Re: [PATCH v1 2/2] iommu/arm-smmu-v3: Recover ATC invalidate timeouts

From: Samiullah Khawaja

Date: Tue Mar 10 2026 - 16:01:52 EST


On Fri, Mar 06, 2026 at 04:26:52PM -0400, Jason Gunthorpe wrote:
On Fri, Mar 06, 2026 at 08:22:08PM +0000, Samiullah Khawaja wrote:

But do you think doing the timeout logic without fencing would be good
enough?

It is what ARM and AMD do, so I wouldn't object to it.

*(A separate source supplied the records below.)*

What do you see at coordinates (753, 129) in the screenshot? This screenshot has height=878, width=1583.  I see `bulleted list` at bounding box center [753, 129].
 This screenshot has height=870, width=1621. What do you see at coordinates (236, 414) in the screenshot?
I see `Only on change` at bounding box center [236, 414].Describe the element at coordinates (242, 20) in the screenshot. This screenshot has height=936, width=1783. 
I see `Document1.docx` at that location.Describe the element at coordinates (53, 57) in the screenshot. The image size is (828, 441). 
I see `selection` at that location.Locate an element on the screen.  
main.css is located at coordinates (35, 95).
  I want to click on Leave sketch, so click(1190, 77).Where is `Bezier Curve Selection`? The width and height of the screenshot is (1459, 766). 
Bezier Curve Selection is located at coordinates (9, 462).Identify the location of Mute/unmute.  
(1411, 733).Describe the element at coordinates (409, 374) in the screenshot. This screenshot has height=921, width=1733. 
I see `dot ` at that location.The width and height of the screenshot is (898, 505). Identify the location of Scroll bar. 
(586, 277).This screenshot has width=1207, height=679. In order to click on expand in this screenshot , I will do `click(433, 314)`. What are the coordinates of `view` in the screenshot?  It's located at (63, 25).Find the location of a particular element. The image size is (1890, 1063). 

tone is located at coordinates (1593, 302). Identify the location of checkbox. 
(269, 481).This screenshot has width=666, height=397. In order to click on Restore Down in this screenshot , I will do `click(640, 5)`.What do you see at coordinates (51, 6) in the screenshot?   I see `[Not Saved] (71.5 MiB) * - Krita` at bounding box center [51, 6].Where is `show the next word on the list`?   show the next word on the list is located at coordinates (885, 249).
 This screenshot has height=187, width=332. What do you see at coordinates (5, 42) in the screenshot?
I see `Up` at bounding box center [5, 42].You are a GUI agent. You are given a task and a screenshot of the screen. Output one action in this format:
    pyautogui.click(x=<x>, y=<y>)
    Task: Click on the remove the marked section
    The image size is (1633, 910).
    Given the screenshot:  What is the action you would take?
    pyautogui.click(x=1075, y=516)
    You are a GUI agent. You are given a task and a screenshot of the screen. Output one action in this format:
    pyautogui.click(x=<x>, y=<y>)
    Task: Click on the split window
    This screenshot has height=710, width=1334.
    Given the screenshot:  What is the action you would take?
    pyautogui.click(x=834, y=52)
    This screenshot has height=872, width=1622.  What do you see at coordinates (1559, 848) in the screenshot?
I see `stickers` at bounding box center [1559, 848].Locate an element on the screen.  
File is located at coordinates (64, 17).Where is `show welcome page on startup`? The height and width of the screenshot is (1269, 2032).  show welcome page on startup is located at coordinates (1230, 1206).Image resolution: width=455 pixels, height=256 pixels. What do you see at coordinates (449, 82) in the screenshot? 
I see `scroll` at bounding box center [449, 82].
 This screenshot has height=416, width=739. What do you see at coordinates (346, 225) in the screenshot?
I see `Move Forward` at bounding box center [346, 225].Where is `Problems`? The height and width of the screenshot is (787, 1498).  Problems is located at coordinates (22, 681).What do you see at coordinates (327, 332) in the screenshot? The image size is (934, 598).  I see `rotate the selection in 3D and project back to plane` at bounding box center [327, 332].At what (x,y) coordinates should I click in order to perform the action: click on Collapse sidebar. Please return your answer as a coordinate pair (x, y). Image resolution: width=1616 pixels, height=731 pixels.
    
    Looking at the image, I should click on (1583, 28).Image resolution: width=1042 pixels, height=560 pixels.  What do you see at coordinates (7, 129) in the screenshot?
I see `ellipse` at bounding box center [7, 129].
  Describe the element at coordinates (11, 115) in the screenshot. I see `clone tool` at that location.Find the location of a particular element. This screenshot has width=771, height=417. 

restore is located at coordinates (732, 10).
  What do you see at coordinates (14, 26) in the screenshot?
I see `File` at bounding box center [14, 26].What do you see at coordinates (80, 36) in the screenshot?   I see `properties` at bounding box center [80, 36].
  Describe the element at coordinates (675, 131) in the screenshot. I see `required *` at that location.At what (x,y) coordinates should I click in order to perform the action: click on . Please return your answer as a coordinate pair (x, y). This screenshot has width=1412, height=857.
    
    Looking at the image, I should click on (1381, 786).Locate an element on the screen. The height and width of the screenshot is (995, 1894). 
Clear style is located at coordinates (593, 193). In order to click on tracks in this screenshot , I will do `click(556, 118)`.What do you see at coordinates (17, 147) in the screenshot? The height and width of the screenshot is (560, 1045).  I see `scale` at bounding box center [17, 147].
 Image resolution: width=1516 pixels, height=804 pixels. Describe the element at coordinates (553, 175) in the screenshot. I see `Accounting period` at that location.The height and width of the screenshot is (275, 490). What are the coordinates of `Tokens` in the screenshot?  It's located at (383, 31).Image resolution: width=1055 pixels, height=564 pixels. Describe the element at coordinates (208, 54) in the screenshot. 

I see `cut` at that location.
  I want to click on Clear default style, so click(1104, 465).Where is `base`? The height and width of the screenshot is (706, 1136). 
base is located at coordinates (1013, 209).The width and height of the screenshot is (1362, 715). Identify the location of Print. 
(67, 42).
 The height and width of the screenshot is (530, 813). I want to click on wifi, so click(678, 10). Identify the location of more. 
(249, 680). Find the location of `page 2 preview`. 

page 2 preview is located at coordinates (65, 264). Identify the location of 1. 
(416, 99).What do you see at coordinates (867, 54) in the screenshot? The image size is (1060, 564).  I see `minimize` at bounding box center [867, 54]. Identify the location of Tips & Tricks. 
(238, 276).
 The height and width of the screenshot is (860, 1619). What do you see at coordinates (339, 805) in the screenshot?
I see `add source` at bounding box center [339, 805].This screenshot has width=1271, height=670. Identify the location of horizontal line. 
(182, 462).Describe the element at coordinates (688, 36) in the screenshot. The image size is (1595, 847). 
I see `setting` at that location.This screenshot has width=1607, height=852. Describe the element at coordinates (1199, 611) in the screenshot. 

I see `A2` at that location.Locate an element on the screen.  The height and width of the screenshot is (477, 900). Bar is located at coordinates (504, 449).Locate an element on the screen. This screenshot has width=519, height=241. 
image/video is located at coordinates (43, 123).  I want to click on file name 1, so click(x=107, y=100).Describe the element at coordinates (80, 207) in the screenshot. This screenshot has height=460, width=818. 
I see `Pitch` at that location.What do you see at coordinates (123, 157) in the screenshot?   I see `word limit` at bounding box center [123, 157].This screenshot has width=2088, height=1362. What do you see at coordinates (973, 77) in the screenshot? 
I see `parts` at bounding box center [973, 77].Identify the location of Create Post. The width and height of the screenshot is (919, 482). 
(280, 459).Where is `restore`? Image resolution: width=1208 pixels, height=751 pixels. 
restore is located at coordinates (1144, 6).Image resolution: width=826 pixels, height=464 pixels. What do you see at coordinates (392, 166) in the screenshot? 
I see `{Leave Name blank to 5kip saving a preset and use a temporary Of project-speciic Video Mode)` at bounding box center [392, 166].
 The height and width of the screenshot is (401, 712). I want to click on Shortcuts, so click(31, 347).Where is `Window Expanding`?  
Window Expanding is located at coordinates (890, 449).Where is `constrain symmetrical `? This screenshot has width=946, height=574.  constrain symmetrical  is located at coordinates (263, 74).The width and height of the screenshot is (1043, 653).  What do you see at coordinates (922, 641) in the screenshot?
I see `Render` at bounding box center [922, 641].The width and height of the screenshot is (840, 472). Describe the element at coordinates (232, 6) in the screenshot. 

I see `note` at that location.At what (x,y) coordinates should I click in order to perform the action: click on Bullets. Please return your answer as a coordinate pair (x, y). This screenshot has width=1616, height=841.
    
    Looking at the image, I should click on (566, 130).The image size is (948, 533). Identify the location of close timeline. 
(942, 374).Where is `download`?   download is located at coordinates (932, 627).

I think without any back pressure to the caller, a device will be able
to fill the invalidation queue with device IOTLB invalidations that get
stuck until the HW timeout occurs.

Currently VT-d blocks itself, until it gets an Invalidation Timeout
from HW, and system ends up in a hardlockup since interrupts are
disabled.

Are you concerned that if fencing is done without an RAS flow, the
device might not be able to detect the failure (if it really needs ATS
to work)?

Yes, and then the device is badly locked because nothing will fix the
IOMMU fence.

VFIO might fix it if it is restarted, but other approahces like
rmmod/insmod won't restore the broken device.

So I'd rather see a more complete solution before we add fencing to
the iommu drivers. Minimally userspace doing a rmmod, flr, insmod
should be able to restore the device.

Then auto-FLR through RAS could sit on top of that.

I am thinking, we can do translated fence and timeout change for VT-d.
And the device can use existing RAS mechanism to recover itself. This
way we atleast make sure that caller of flush can reuse the memory/IOVAs
without UAFs.

Without a larger framework to unfence I think this will get devices
stuck..

Jason